Records drawn from a dataset:
··········

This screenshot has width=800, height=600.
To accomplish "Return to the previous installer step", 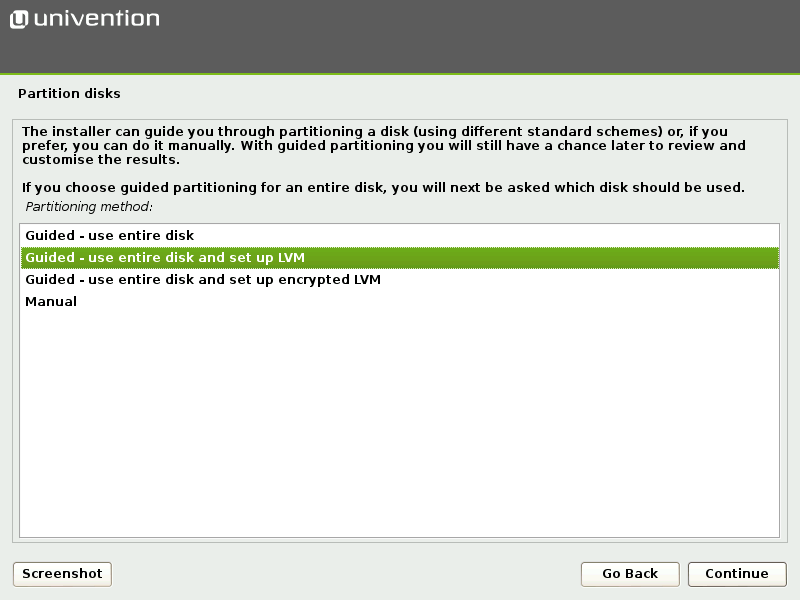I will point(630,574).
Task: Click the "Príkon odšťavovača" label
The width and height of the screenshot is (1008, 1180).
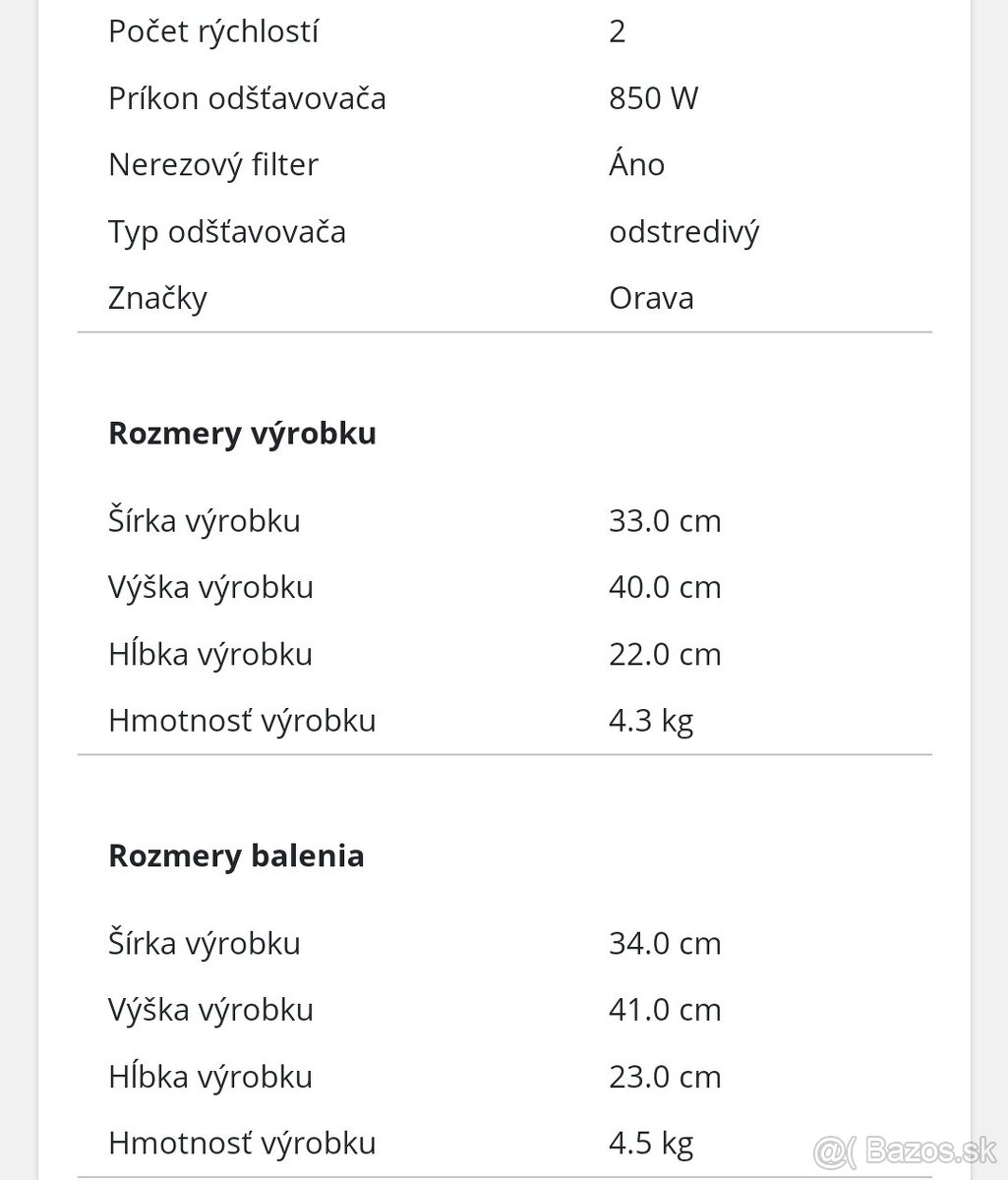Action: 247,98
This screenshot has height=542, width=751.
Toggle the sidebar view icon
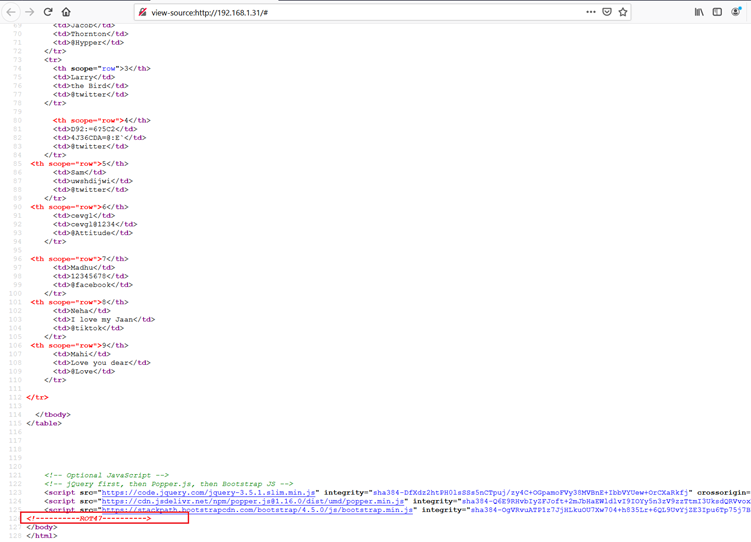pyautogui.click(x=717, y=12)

··········

Drop the pictures, then transcribe the lines from the one containing "This screenshot has height=542, width=751." to the end of the data above, exactly and nothing more.

This screenshot has height=542, width=751.
Toggle the sidebar view icon
pyautogui.click(x=717, y=12)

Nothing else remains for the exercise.